First-ever recording of a dying human brain shows waves similar to memory flashbacks

What happens in our brain as we die?
First-ever recording of a dying human brain shows waves similar to memory flashbacks

Dr. Ajmal Zemmar

Imagine reliving your entire life in the space of seconds. Like a flash of lightning, you are outside of your body, watching memorable moments you lived through. This process, known as “life recall,” can be similar to what it is like to have a near-death experience.

What happens inside your brain during these experiences and after death are questions that have puzzled neuroscientists for centuries. 

However, a new study  from Dr. Ajmal Zemmar of the University of Louisville and colleagues throughout the world, “Enhanced Interplay of Neuronal Coherence and Coupling in the Dying Human Brain,” published in Frontiers in Aging Neuroscience, suggests that your brain may remain active and coordinated during and even after the transition to death, and be programmed to orchestrate the whole ordeal.

When an 87-year-old patient developed epilepsy, Dr. Raul Vicente of the University of Tartu, Estonia, and colleagues used continuous electroencephalography to detect the seizures and treat the patient. During these recordings, the patient had a heart attack and passed away.

This unexpected event allowed the scientists to record the activity of a dying human brain for the first time ever. 

What did they find?

"We measured 900 seconds of brain activity around the time of death and set a specific focus to investigate what happened in the 30 seconds before and after the heart stopped beating,” said Zemmar, a neurosurgeon at the University of Louisville, who organized the study.

“Just before and after the heart stopped working, we saw changes in a specific band of neural oscillations, so-called gamma oscillations, but also in others such as delta, theta, alpha and beta oscillations.” 

Brain oscillations are more commonly known as brain waves. They are patterns of rhythmic brain activity normally present in living human brains. The different types of oscillations, including gamma, are involved in high-cognitive functions, such as concentrating, dreaming, meditation, memory retrieval, information processing and conscious perception, just like those associated with memory flashbacks.

“Through generating brain oscillations involved in memory retrieval, the brain may be playing a last recall of important life events just before we die, similar to the ones reported in near-death experiences,” Zemmar speculated.
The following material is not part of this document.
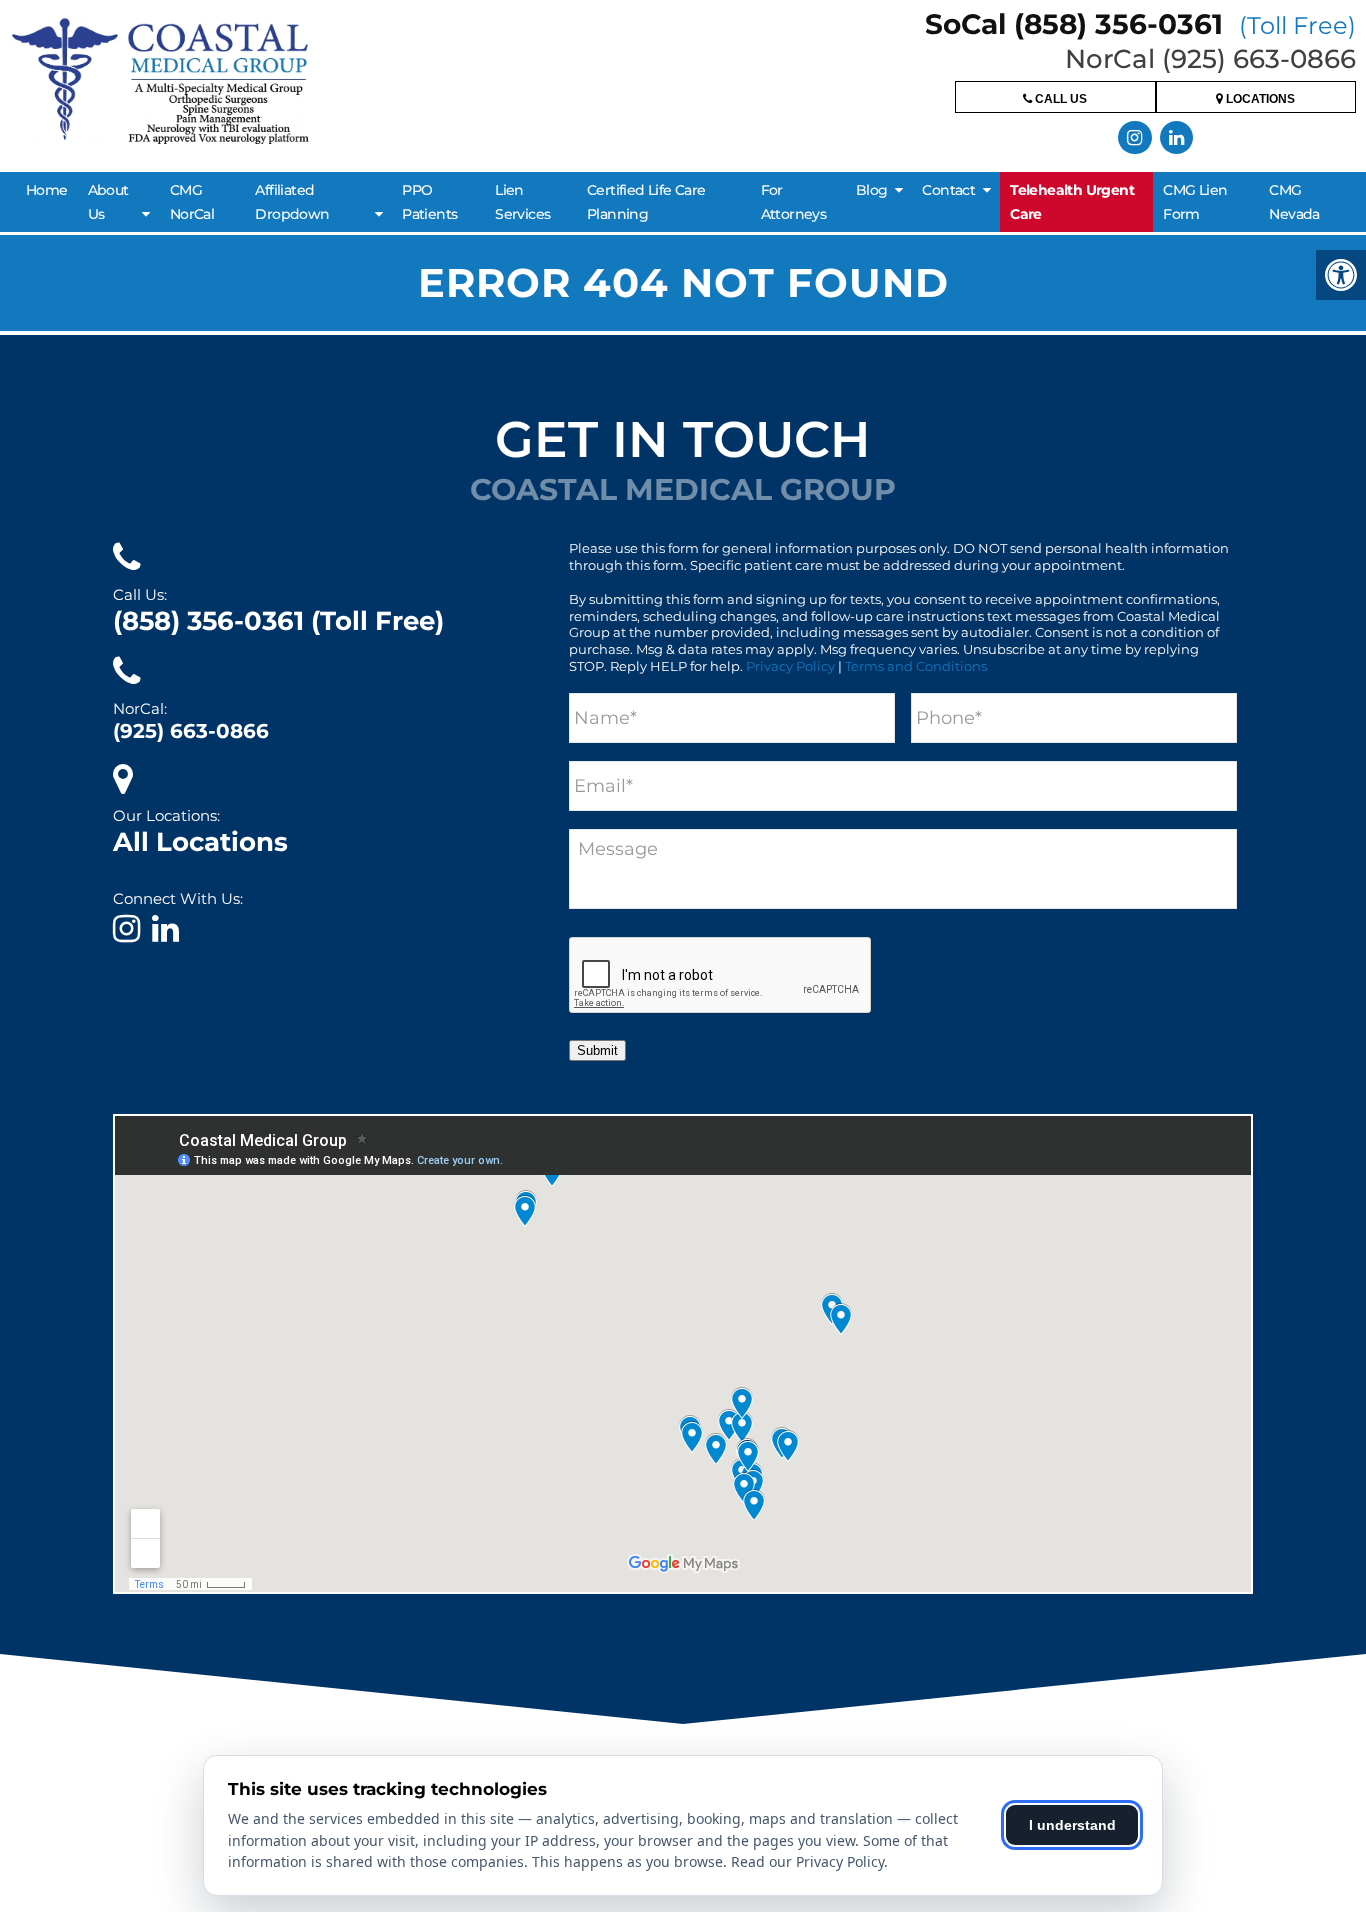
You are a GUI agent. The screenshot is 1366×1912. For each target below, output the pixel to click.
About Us (108, 202)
The findings question what we believe we know about the moment of death.

“These findings challenge our understanding of when exactly life ends and generate important subsequent questions, such as those related to the timing of organ donation,” Zemmar said.

“Every human alive has at some point an encounter when they lose a loved one and every one of us someday will go death themselves, so the interest obviously has been there. I've lost my grandfather. I've lost my grandmother with whom I was very, very close,” Zemmar said.

“And you ask yourself, what does the brain do? As a Ph.D. in neuroscience and a neurosurgeon, you think about these things.”

What do the findings tell us?

“You could probably categorize it in in three different categories to say what can we take from this,” Zemmar said. “One is scientific, one is metaphysical and philosophical and one is spiritual.

“Scientifically, it's very difficult to interpret the data because the brain had suffered bleeding, seizures, swelling – and then it's just one case. So we can't make very big assumptions and claims based on this case.

“On the metaphysical side, if you have these things, it is intriguing to speculate to say that these mechanisms – these brain activity patterns that occur when we have memory recall and dreaming and meditative states – they recall just before we go to die. So maybe they're letting us have a replay of life in the last seconds when we die.

“On the spiritual side, I think it is somewhat calming. I face this at times when you have patients that pass away and you talk their families; you have to be the bearer of bad news. Right now, we don't know anything about what happens to their loved one’s brain when they're dying. I think if we know that there is something happening in their brain, that they are remembering nice moments, we can tell these families and it builds a feeling of warmth that in that moment when they are falling, this can help a little bit to catch them.

“It opens an interesting question to me on when you define death. That plays a big role for questions such as, when do you go ahead with organ donation? When are we dead? When the heart stops beating because the brain keeps going. Should we record EEG activity in addition to EKG to declare death? This is a very, very interesting question for me. When is exactly the time when we die? We may have tapped the door open now to start a discussion about that exact time onset.”